**Your assignment:**
Answer these questions from the passage on Obama and duality:
1. What subtitle does the text give for Audacity of Hope?
2. What heading comes directly before the discussion of duality?
3. In which three kinds of mutual interaction does duality consist, according to the text?

**Supplied text:**
════════════════

Obama’s Americanism heals the historical wounds and stiches the current divides. He carries on King’s dream. More than what King has done, Obama has the audacity to develop his patriotism and Americanism into a politics of hope in the heart of the established institutions. His presidency has transformative effect on the 21st century American culture. The subtitle of his Audacity of Hope reads “Thoughts on Reclaiming the American Dream.” Indeed, it was a lost dream recovered and reclaimed with his presidency.

Conclusion

Duality consists of two opposites in interaction—in mutual rejection, in mutual sculpting, and in mutual transformation, all in a shared, simultaneous, and coexistent sphere. Together, they form a willing or unwilling relation, sometimes with confrontation and bloodshed, sometimes through negotiation and manipulation, and sometimes through communication and connection. Duality does permit a fixed and unmovable divide between the two opposites as the constant interaction of the two shifts, erodes, and redraws the divide. By nature, the duality of the vertical and horizontal Americas is not designed for the color line to separate and hierarchize them, but to weave, stitch, and reshape them, in spite of all seemingly irreconcilable barriers and conflicts. The following example from a recent CNN articles testifies to the inherent invalidity and dysfunction of the color line in American culture.

════════════════

**Excerpted data:**
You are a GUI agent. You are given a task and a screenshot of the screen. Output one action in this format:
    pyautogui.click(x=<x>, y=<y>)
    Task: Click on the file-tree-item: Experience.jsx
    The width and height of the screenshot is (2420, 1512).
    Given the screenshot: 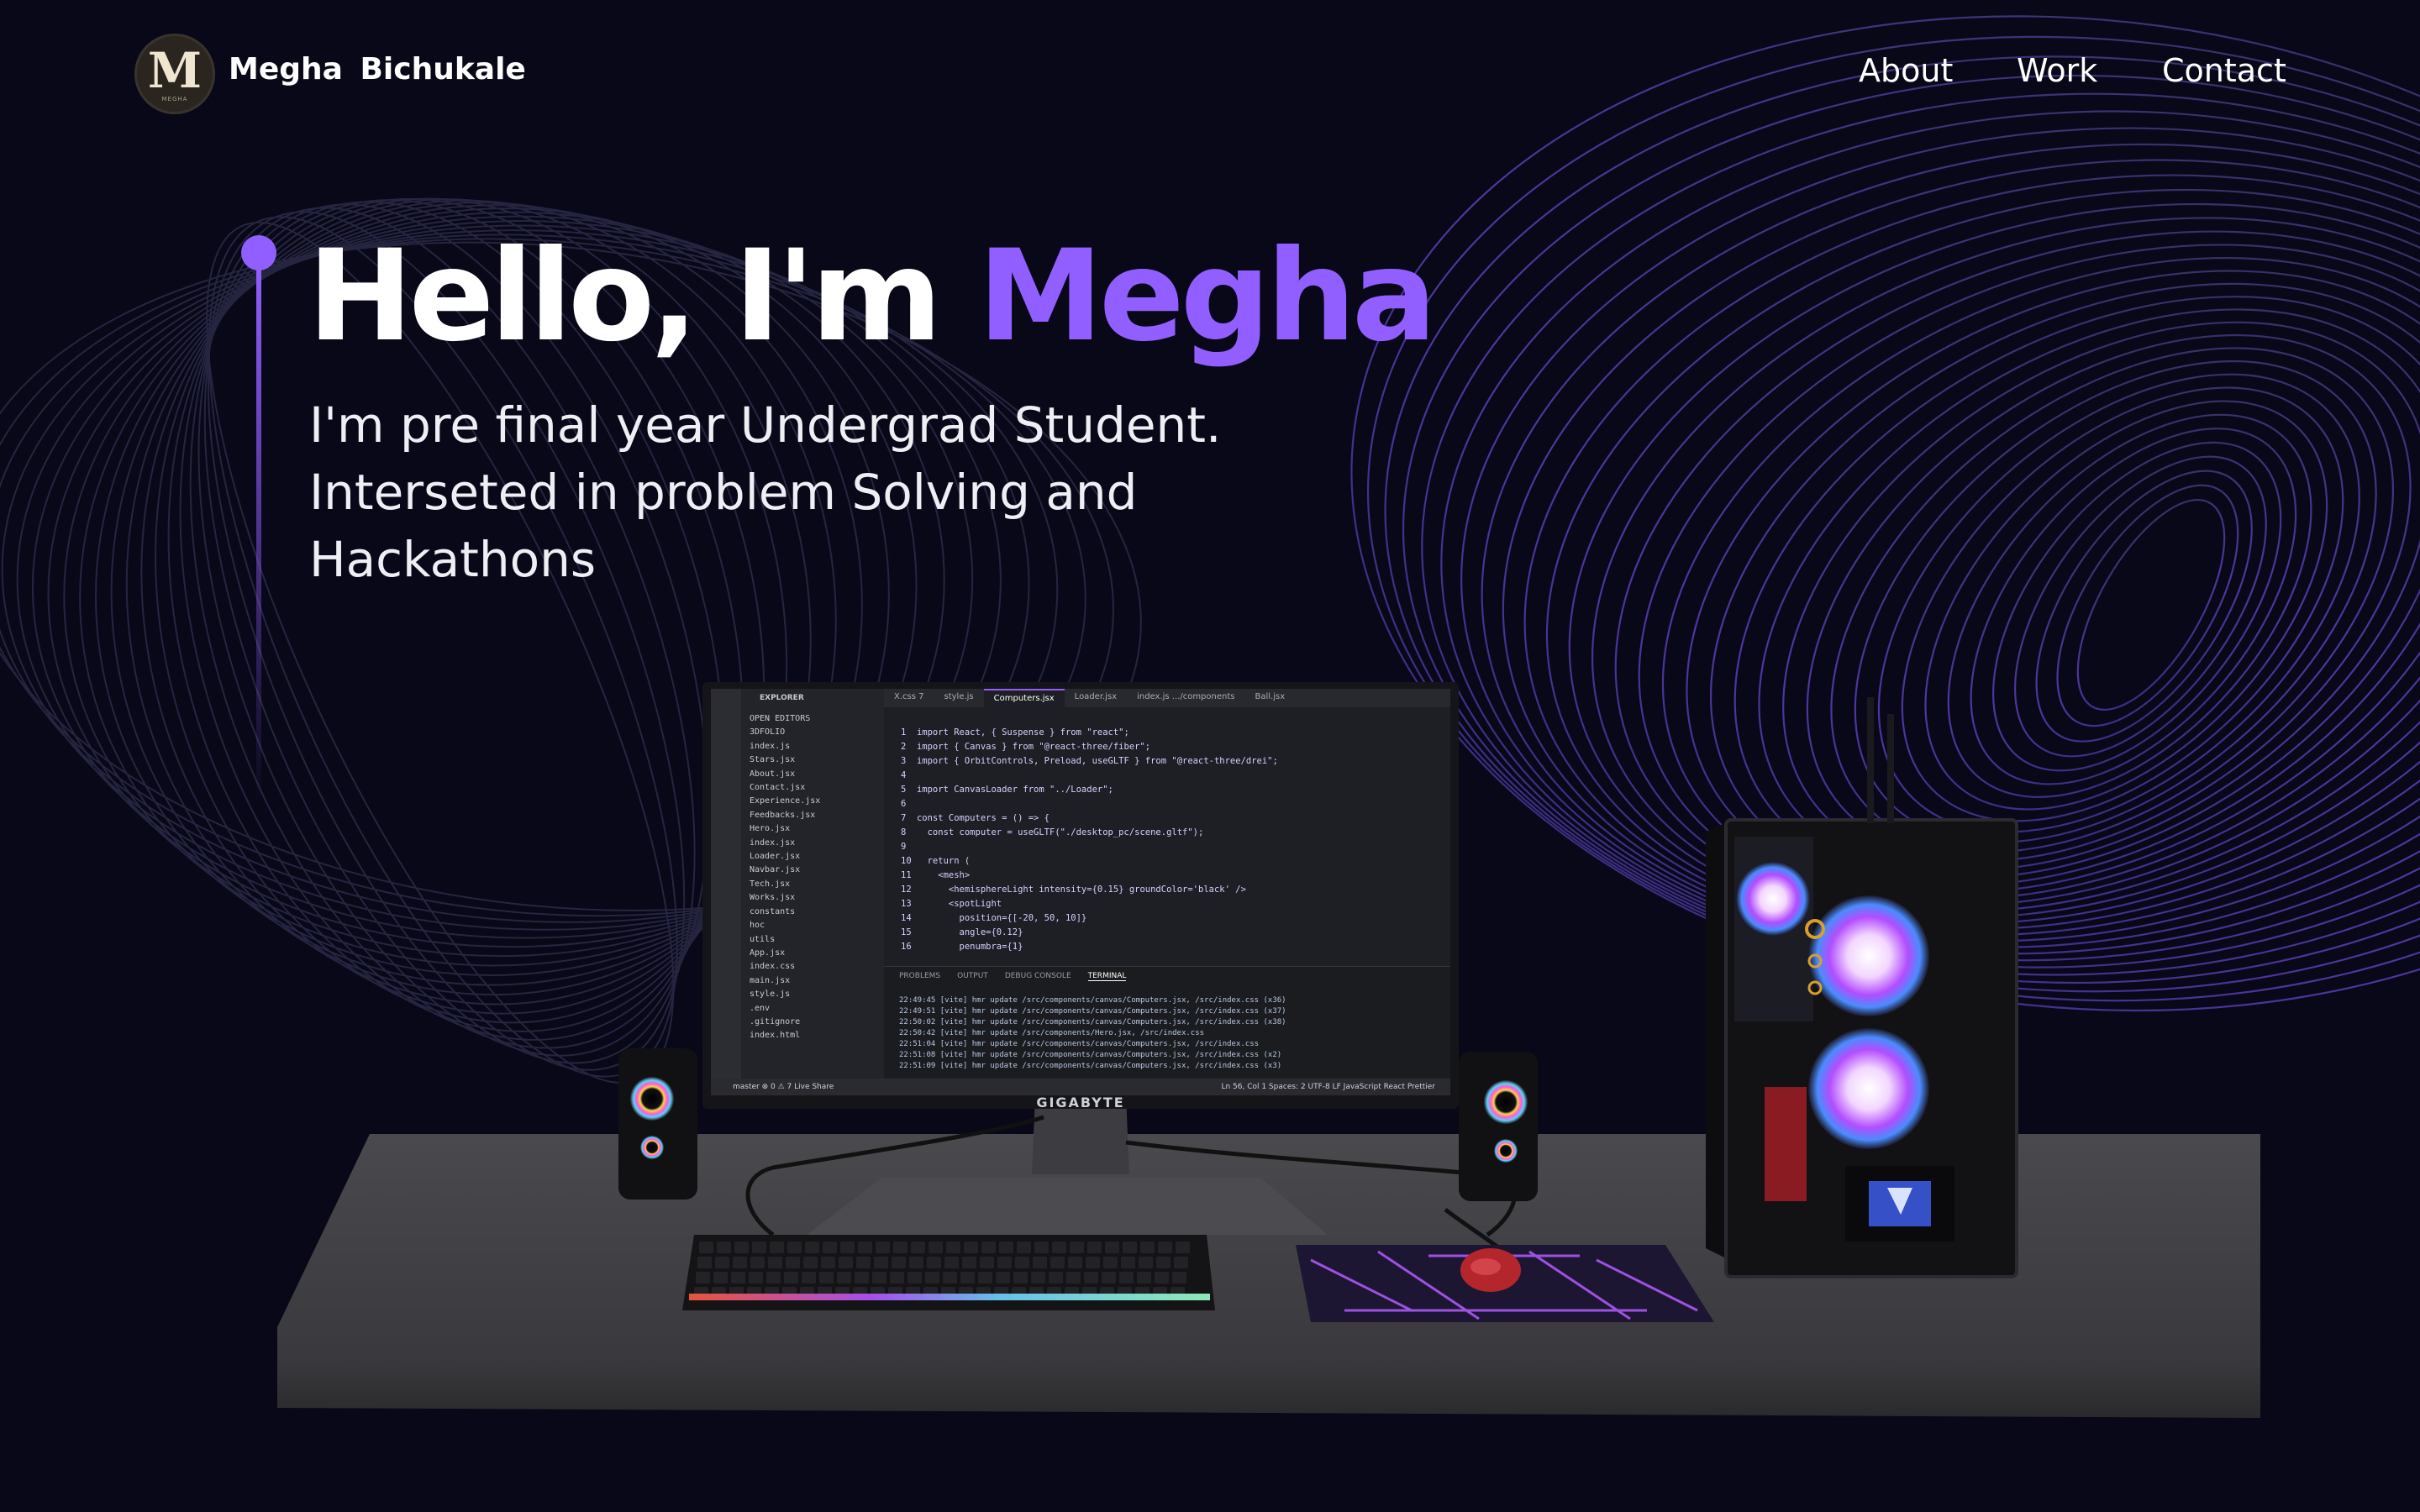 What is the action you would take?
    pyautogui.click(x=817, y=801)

════════════════

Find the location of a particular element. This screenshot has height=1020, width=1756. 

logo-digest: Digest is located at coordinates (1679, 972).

════════════════

**Exercise output:**
1. "Thoughts on Reclaiming the American Dream."
2. Conclusion
3. Mutual rejection, mutual sculpting, and mutual transformation.